**Page extract**
--- start ---

Two books featuring strong women at a crossroads

Reprinted from auburnpub.com:

The leaves are turning, the weather is cooler, it’s getting dark out earlier, and now we have more time to stay inside and read. This month’s Book Report features two books about strong women facing difficult times in their lives.

Susan Elia MacNeal's Maggie Hope WWII mysteries is one of the few series I will always read, and her latest book, Mother Daughter Traitor Spy is a fantastic standalone novel. The last Maggie Hope novel, The Hollywood Spy, had Maggie in WWII Los Angeles, where she tangled with Nazis. Mother Daughter Traitor Spy tells the story of Veronica and her mother Violet during WWII. 

When Veronica makes a bad personal choice, she loses her job in New York, and she and her widowed mother move to Los Angeles, closer to her uncle. Veronica unintentionally finds herself as secretary for someone who is heavily involved in the Nazi movement in the United States.

Meanwhile, Violet's lovely embroidery catches the eye of a Nazi leader's wife, and soon she is designing and sewing clothes for many of the women's friends. Horrified by the things they are hearing, Veronica and her mother go to law enforcement and end up working as spies for the US military.

I found myself wanting to know more about this time period in Los Angeles after reading The Hollywood Spy, and was so pleased to see that Susan Elia MacNeal was continuing to tell us more about this intriguing time in history in Mother Daughter Traitor Spy, based on the lives of a real mother-daughter team.

As I read this terrific story, I could not help but see the connections between what was happening politically in the 1940s and what is happening in our country in the last few years, and that adds to the importance of this book. I didn’t realize how many followers the Nazi had in America prior to and during WWII, it was eye-opening and honestly frightening. Mother Daughter Traitor Spy is a must-read for historical fiction fans.

Another author whose work I never miss is Anne Leigh Parrish. Her previous novels (Our Love Will Light the World, The Amendment and A Winter Night) dealt with families living in the Finger Lakes region in contemporary settings.

Her latest novel, An Open Door, is an historical novel set in the aftermath of WWII. When we meet Edith she is a young woman working at the United Nations in New York City, and married to Walt who is studying to be a lawyer and living in Boston. 

Edith enjoys her freedom working in New York and living with her husband's widowed aunt. Many people question why a married woman would choose to live and work in a different city than her husband, including her husband who pressures Edith to return to Boston.

--- end ---

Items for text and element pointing
--- start ---

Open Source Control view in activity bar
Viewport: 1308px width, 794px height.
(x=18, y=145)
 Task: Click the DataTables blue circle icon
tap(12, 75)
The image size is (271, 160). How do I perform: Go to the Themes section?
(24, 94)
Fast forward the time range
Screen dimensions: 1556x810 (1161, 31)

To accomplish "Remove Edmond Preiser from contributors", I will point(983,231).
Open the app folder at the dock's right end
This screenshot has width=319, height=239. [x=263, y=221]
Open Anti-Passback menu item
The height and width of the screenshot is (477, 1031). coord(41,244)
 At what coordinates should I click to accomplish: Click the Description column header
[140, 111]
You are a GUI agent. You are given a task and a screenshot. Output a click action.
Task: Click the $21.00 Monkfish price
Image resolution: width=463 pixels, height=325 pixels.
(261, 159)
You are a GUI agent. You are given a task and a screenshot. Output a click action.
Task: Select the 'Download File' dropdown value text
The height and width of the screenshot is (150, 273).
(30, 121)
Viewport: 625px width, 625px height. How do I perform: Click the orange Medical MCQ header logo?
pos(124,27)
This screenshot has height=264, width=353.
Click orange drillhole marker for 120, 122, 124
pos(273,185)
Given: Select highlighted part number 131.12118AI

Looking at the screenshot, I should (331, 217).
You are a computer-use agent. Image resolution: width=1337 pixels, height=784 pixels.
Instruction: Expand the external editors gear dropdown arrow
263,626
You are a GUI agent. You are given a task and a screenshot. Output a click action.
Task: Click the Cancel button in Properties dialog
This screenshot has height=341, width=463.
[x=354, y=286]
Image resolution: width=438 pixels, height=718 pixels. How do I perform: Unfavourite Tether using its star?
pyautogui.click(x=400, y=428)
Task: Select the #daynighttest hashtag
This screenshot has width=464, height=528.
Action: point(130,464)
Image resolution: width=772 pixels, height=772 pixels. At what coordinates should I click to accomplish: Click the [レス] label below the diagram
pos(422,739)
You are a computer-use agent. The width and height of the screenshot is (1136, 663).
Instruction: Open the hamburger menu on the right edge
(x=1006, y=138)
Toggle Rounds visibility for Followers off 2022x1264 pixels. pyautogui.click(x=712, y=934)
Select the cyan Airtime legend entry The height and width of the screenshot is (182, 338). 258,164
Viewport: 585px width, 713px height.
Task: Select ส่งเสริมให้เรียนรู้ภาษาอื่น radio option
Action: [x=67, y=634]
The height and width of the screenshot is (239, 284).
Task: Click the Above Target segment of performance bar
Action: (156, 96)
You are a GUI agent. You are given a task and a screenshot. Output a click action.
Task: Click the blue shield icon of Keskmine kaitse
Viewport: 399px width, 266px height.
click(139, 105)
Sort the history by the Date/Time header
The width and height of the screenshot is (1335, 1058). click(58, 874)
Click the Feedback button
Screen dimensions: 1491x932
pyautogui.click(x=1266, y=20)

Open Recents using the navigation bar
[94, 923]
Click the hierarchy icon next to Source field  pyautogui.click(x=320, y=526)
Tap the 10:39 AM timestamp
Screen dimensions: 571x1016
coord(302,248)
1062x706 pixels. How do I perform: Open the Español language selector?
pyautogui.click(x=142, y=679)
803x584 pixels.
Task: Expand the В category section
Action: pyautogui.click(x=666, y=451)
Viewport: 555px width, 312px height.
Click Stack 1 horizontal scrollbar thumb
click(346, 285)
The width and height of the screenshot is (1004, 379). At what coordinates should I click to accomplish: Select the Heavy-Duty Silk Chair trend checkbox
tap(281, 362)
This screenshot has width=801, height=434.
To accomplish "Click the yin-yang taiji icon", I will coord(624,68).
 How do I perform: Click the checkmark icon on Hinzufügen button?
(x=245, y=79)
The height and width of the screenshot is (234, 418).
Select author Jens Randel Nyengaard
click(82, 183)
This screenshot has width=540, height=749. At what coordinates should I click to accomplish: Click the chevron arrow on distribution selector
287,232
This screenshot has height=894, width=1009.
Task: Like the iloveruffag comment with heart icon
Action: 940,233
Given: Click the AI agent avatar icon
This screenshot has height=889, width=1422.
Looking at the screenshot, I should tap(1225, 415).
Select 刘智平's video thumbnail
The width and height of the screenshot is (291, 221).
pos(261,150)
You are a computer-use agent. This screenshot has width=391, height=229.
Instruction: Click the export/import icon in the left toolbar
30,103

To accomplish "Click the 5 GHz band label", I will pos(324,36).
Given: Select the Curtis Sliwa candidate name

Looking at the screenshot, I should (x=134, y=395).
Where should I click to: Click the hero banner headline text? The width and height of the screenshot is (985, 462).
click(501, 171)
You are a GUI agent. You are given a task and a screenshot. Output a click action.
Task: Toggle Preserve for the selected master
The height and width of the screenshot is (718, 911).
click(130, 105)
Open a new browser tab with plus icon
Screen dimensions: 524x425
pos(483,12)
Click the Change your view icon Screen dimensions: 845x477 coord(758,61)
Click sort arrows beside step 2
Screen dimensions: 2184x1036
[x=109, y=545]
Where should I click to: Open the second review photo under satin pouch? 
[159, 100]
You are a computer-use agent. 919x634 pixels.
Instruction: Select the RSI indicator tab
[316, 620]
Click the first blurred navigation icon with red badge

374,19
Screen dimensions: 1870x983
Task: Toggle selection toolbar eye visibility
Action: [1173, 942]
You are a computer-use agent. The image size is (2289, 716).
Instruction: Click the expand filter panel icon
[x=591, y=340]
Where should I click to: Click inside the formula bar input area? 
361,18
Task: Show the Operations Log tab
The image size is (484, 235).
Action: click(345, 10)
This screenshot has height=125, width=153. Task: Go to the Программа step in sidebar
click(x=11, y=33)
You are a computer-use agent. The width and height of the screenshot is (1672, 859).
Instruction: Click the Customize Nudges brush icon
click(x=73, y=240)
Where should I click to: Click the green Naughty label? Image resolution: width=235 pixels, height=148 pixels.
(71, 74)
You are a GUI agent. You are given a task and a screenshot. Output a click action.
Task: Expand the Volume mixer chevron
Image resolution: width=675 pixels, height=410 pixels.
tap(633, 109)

--- end ---

**Required task**
According to the book review, where is Edith working when readers first meet her in An Open Door?

**Response**
At the United Nations in New York City.